A animação nos corredores e na pista, era assim.

Levanta-mo-nos e descemos a bancada, levando cada um, 4 peixes embrulhados em papel pardo. Ao passar pelo primeiro policia que encontramos o Albano é interceptado por um “bófia”. A minha cara deveria ter ficado da cor de um pimento vermelho e vi-me imediatamente dentro de uma cela, numa das esquadras desta cidade que amo. O Albano, além de todo o material que levávamos e como reforço, ainda tinha um saco enorme cheio de serradura, preso por um grande cordel, de forma a dar com ele na cabeça de alguém e puxava imediatamente pelo cordel para o recuperar.

(era como a história do Solnado, na guerra de 1908). Afinal para nossa tranquilidade, foi essa arma que o polícia apreendeu sem ver nem perguntar o que levávamos no embrulho onde estavam sardinhas a que o sal já tinha comido os olhos. Os urinóis dos homens, não era mais do que uns canos galvanizados a deitarem água para uma parede e onde cada “indígena” fazia as suas necessidades mictórias contra a referida. Aquela cena, também é digna de uma referência especial, já que, a multidão a “mijar” contra a parede, vistos por detrás pareciam os Judeus na Terra Santa no momento das suas orações, só lhes faltavam os rabichos. Fingindo que estávamos a vazar a “bexiga” atiramos junto á parede duas sardinhas por cima dos indivíduos que estavam ao nosso lado.
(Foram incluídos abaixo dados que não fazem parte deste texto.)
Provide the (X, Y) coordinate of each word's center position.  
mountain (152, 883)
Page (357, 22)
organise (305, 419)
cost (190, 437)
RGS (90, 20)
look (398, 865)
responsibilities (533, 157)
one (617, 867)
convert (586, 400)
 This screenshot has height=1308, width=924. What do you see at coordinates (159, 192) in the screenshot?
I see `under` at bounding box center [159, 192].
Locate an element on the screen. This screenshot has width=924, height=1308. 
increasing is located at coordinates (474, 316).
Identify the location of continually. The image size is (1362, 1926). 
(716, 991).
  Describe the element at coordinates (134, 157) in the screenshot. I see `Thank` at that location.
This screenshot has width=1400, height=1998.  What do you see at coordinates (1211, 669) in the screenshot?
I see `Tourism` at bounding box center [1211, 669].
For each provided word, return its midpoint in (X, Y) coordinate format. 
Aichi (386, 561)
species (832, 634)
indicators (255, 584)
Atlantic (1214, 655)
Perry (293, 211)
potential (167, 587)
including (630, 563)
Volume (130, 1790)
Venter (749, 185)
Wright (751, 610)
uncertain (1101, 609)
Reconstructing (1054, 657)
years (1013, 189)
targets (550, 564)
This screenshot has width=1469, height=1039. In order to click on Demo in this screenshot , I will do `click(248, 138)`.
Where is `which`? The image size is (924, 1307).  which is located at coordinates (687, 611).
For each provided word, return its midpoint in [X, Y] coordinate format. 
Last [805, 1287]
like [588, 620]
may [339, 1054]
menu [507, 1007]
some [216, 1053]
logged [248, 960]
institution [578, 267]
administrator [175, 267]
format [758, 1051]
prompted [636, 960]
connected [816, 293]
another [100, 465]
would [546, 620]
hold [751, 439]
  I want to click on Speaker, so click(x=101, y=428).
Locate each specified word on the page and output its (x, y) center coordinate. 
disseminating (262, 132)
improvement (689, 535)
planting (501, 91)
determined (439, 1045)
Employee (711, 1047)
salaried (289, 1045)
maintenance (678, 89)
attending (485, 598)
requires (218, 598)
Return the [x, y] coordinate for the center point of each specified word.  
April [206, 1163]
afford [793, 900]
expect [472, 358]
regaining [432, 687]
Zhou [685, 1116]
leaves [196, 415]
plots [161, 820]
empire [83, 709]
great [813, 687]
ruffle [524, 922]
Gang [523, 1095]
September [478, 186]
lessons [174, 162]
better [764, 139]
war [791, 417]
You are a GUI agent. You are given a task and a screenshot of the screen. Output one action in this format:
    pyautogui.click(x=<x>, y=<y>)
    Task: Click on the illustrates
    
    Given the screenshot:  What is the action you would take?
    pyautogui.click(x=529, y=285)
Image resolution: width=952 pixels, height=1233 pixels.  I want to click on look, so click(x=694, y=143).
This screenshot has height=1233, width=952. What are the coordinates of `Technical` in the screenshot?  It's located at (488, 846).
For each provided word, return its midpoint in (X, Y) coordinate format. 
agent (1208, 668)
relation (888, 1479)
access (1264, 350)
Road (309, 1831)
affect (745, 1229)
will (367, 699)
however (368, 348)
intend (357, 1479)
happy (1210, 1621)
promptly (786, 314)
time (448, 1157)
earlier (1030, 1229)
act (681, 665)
Uma delas, fazendo um voo perfeito devia ter caído sobre uma mão que segurava o “penduricalho” enquanto fazia o seu “xixi”. Olá!!, disse alguém. Ora aqui está uma brincadeira bonita!!. A vontade de rir enchera as nossas bochechas. Pois meus amigos, dentro de pouco tempo, até na pista dos artistas caíram sardinhas e juro, não fomos nós que as atiramos.

O nosso stock já se limitava a milho e feijão, e sentíamo-nos receosos e talvez por receio, parecia-nos que a polícia nos tinha debaixo de olho. Num dos intervalos quisemos arranjar par para dançar. Mas quem dançava com mascarados com tão estranha indumentária e as mãos negras a lembrar um natural de S. Tomé e Príncipe?

Pelas 4 da manhã, saímos extenuados e já sem a caixa de cartão, caminhamos até ao Cais do Sodré, batendo o queixo com frio por falta de abafos que nos defendessem do mês de Fevereiro, para apanhar o primeiro barco da travessia do Tejo.

Moral desta história verídica. Em todas as épocas houve meninos bonzinhos que por isto ou aquilo, às vezes subiam-lhe a negra à cabeça e eram tão traquinas como os piores.

Espero encontrar o Albano num futuro próximo no além e que já esteja bem orientado para podermos iniciar novamente s nossas partidas carnavalescas.